The one thing our culture does not encourage women to do is to be womanly, to be feminine.

 

Femininity has come under the most remarkable assault in recent generations.  At the core of this assault is an effort to eradicate everything that is life-giving and life-nurturing about women.  The rapidly rising popularity of lesbianism in the last decade or so is not an arbitrary fad.  It fits in perfectly with the history of our last hundred years.

 

At the heart of this history is the message to woman that her mystical and miraculous power to become a mother is no longer a good thing.

 

Women are marched off to the contraception doctor, the abortion mill, the divorce court, single-motherhood, and then forced to try to compete with the dehumanized creatures on the covers of the magazines as they seek some sort of solace in one more so-called relationship.

============================================================

**What the task asks:**
Answer these questions from the passage on femininity:
(a) What does the passage say our culture does not encourage women to do?
(b) What does it name as the core of the assault on femininity?
(c) Where does it say women are marched off to?

============================================================

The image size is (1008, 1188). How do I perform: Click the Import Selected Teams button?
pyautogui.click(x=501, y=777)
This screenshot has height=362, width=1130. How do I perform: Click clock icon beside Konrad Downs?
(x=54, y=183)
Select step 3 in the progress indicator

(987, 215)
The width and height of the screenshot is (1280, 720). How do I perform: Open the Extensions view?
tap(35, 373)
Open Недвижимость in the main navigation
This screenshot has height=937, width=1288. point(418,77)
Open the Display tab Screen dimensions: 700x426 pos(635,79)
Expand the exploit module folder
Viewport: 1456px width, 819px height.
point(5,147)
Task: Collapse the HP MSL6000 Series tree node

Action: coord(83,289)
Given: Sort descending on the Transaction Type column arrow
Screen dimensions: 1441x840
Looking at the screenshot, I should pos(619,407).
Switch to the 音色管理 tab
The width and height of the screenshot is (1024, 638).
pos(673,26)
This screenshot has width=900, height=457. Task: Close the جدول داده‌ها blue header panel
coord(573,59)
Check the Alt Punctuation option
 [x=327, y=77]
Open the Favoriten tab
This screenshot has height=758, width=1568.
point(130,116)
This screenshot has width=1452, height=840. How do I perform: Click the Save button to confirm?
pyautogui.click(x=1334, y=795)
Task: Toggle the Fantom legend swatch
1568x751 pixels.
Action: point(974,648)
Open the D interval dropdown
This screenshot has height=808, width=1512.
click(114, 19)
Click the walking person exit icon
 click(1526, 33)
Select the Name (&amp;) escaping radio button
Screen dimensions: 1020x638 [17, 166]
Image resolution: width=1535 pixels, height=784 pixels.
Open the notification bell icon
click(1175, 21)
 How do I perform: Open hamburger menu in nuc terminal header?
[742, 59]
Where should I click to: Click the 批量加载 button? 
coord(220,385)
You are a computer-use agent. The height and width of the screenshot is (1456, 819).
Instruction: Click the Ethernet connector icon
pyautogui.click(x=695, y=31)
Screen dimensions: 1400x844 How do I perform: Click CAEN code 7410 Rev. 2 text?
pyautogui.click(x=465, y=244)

============================================================

**Correct answer:**
(a) To be womanly, to be feminine.
(b) An effort to eradicate everything that is life-giving and life-nurturing about women.
(c) The contraception doctor, the abortion mill, the divorce court, and single-motherhood.